◆ **Task requirements**:
Please extract the lines from the one containing "Given: Open the filters tuning icon button" through the one containing "Looking at the screenshot, I should click(694, 295).", both included, and copy them verbatim without the pictures.

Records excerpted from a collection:

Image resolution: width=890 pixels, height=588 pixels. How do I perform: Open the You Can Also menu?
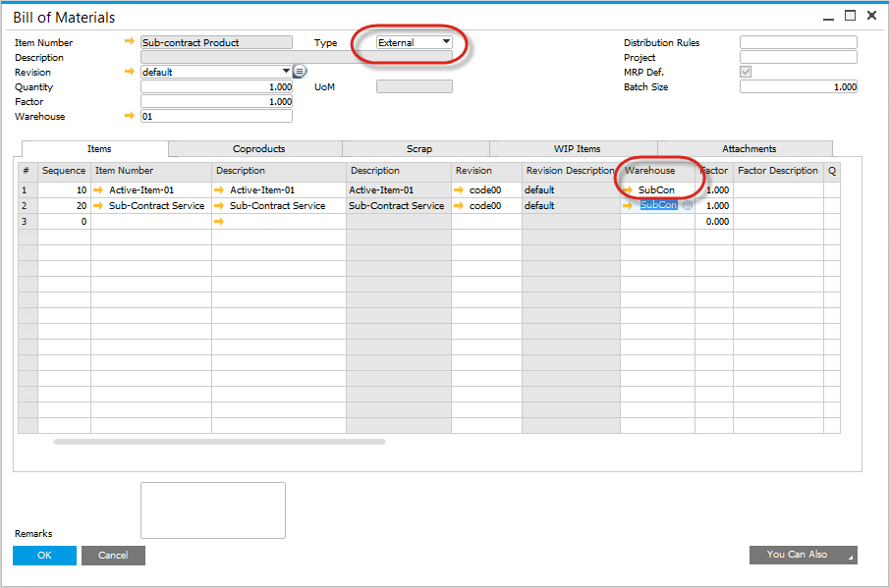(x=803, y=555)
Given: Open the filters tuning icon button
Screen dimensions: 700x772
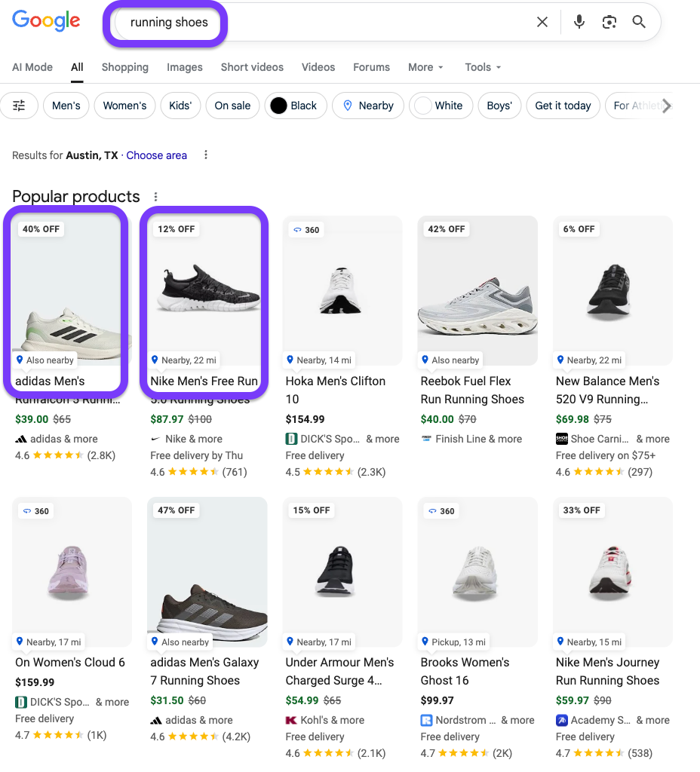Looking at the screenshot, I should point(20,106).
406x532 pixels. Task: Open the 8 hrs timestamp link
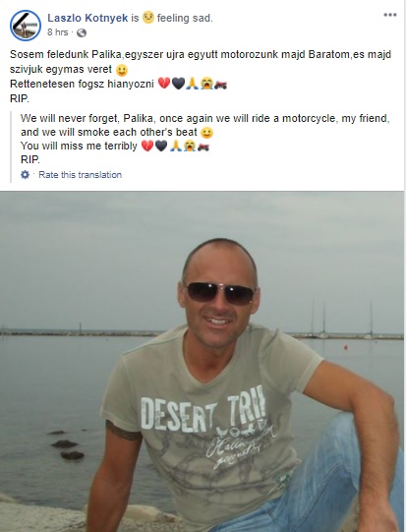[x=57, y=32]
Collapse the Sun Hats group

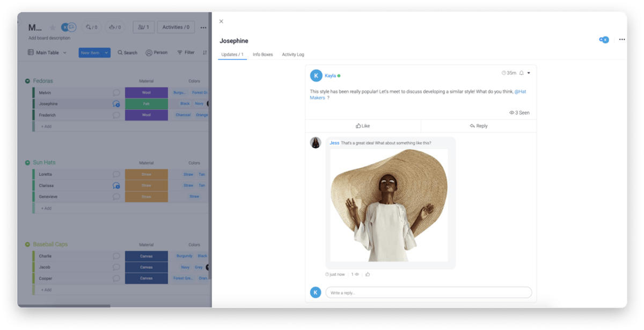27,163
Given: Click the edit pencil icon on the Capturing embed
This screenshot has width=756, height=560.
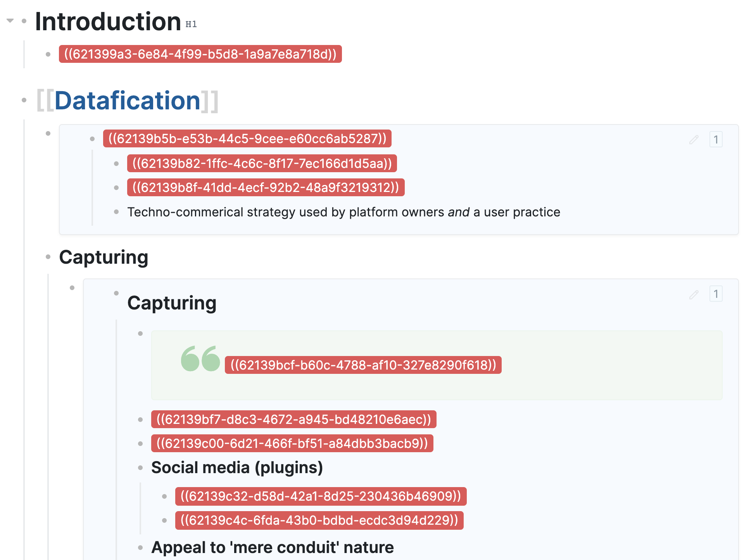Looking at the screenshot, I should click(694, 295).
---
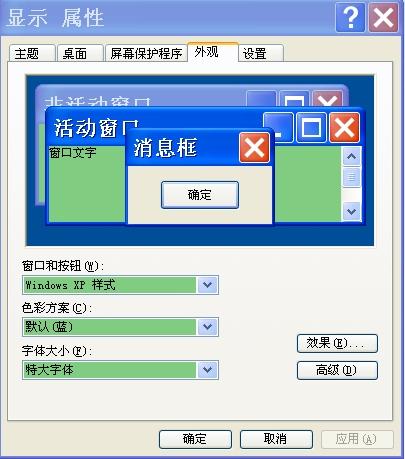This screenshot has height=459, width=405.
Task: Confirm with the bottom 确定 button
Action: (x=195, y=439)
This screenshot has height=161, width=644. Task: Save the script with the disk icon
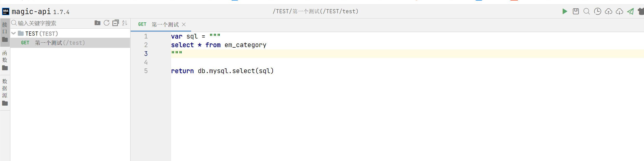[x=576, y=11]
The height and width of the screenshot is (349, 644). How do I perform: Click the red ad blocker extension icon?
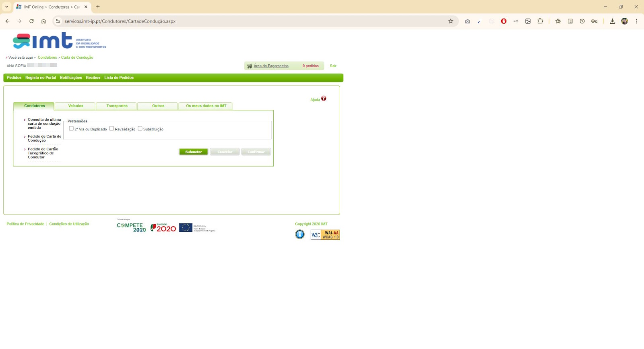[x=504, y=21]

◆ **Worked solution**:
Given: Open the filters tuning icon button
Screen dimensions: 700x772
Looking at the screenshot, I should point(20,106).
406x532 pixels. Task: Open the 8 hrs timestamp link
[x=57, y=32]
Collapse the Sun Hats group

27,163
Given: Click the edit pencil icon on the Capturing embed
This screenshot has width=756, height=560.
Looking at the screenshot, I should click(694, 295).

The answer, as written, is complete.